Steve Wenick

The Last of the Seven (Review)

THE LAST OF THE SEVEN, by Steven Hartov (Hanover Square August 2022), is a beautifully written historical novel based on the exploits of a special commando unit consisting of German and Austrian Jews who joined a special-ops unit of the British Army during WWII. Because they were fluent in German, their assigned unit was with SIG, the Special Intelligence Group. Their highly classified mission involved parachuting behind enemy lines and masquerading as German soldiers, in an effort to bring a top nuclear scientist out of Germany. It was for that reason, X Troop, became their nom du guerre. That ragtag group of volunteers, also known as the “lost boys,” were orphans playing soldier, having lost family, friends, and home, but not hope, as they sought to join the battle against the Nazis.

X Troop, under the leadership of “Major Butler” played a key role in the North African campaigns, especially in the battle of Tobruk, and the Normandy Invasion. Butler’s charges, all Jews, which he and his fellow officers referred to as their “FJD” – “filthy Jewish dozen” – were on the receiving end of relentless anti-Semitic tropes, to which the landsmen  in arms grit their teeth and endured the abuse; they had more important tasks ahead than parrying callous canards. Despite Major Butler’s obvious display of prejudice, it was not surprising that the British Combined Operations command thought nothing of assigning him to lead a group of Jewish commandos, because anti-Semites “salted all the British ranks.”

Vulgar witticisms in Yiddish, Italian, German, Cockney, American, and British expressions ricocheted off the walls of the remaining buildings which managed to withstand the crushing onslaught of the German war machine. Expletives were part and parcel of the military lexicon because it reduced stress, enhanced bravado, and lessened fears of imminent death. For those reasons, their superiors tacitly encouraged the men to use obscenities, by setting an unmistakable example.

What would a novel be without a love interest and this story does not disappoint. Lieutenant Bernard Froelich, after suffering a severe leg wound, found transport to a monastery in Sicily, which doubled as a field hospital. It was there he met the lovely Sofia, the ice girl, a name she earned because she doled out refreshing treats of ice chips to the wounded, while leaning on a single crutch. Sofia had lost one leg, nevertheless she found a way to contribute to the war effort.

Once Froelich recovered, he reluctantly had to leave Sofia, and return to the battlefield. But first, he along with his fellow X Troopers, had to undergo a stretch of specialized advanced commando training in preparation for a critical game changing mission. Their drill sergeants and officers drove them so hard that the commandoes would just as soon kill them as the enemy. It was only then, when they reached that wrathful state, they were ready to engage the enemy.

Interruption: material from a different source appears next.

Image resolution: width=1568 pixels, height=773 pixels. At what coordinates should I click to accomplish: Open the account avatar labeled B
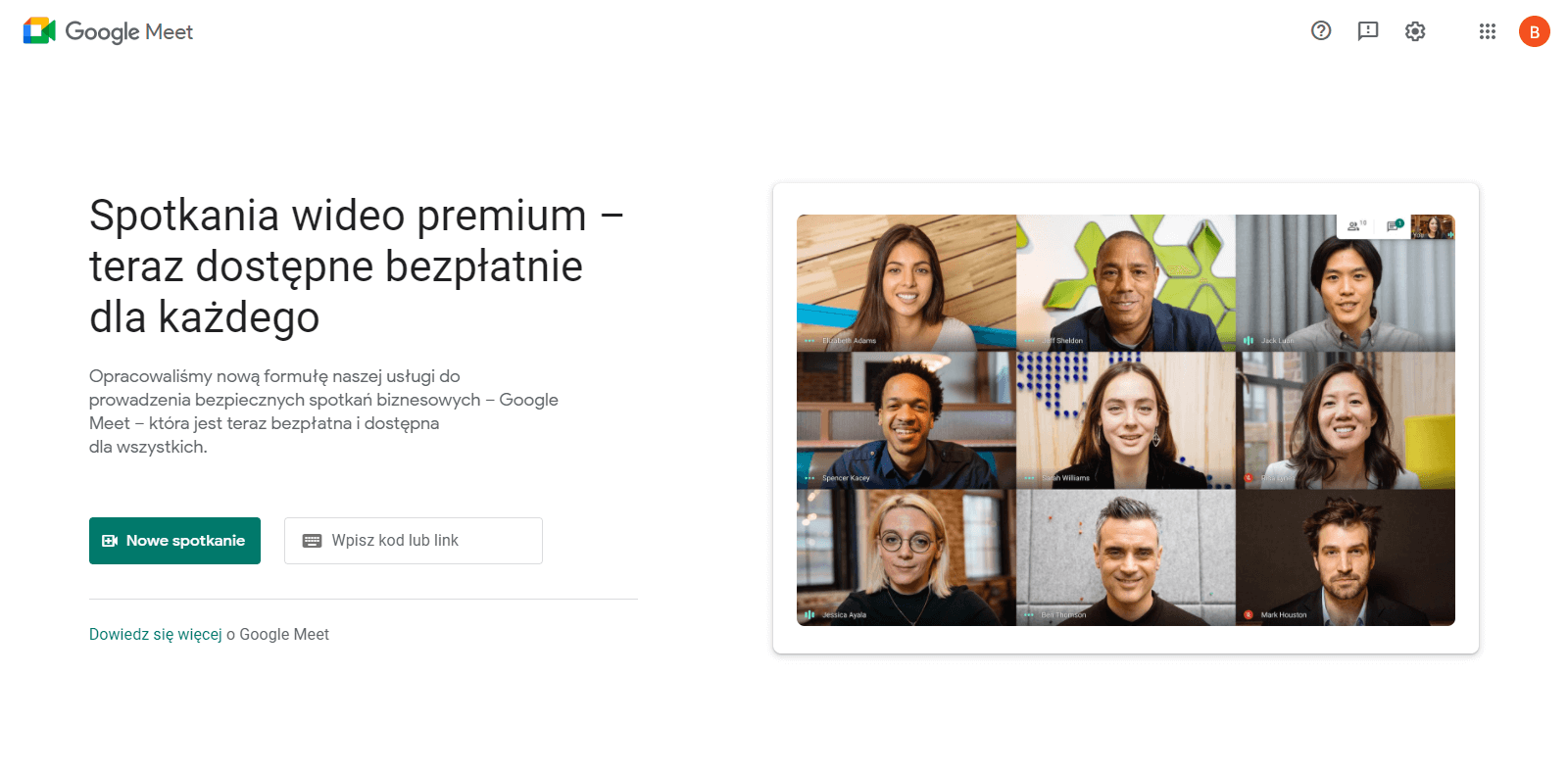(1535, 31)
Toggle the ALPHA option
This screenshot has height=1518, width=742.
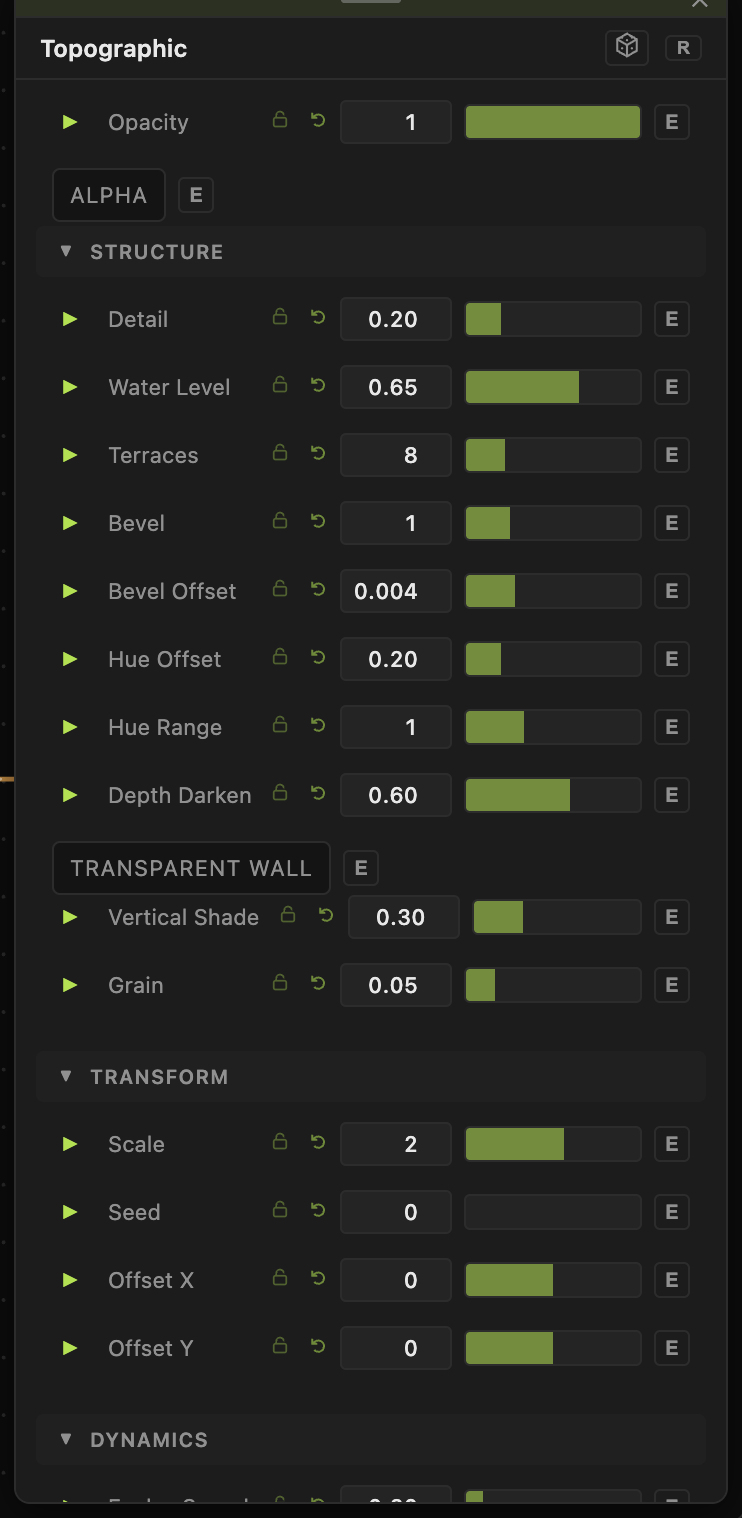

In war, one always expects the unexpected; this story does not disappoint. There was a chance meeting between Lieutenant Froelich and Field Marshal Erwin Rommel, at which time they shared a cup of tea. There was another instance, when unwittingly a German Messerschmitt came to the rescue of the British commandoes by shooting down an English Spitfire that mistook them for the enemy. And because of the crucial part X Troop played during the Normandy Invasion, it gave rise to the legend that their heroism inspired Winston Churchill to sign the order to create the Jewish Brigade. The fog of war breeds strange bedfellows and for the commandoes of X Troop, it made no exception.

The book contains vivid descriptions of the heroic exploits of soldiers and civilians facing wartime casualties and imminent death. The nature of casualties suffered, and the manner of death, give credence to the well-worn expression, “War is Hell.” Because the commandos’ missions were beyond dangerous, they were certain they were destined to die. However Lieutenant Froelich did not share their pessimistic view. Strengthened by the belief he would live to fight another day, survive the war, and enjoy a rendezvous with his love Sofia, he soldiered on.

About the Author
Since retiring from IBM Steve Wenick has served as a freelance book reviewer for HarperCollins Publishing and Simon & Schuster. His reviews and articles have appeared in The Jerusalem Post, The Algemeiner, Jerusalem Online, Philadelphia Inquirer, Attitudes Magazine, and The Jewish Voice of Southern New Jersey. Steve and his wife are residents of Voorhees, New Jersey.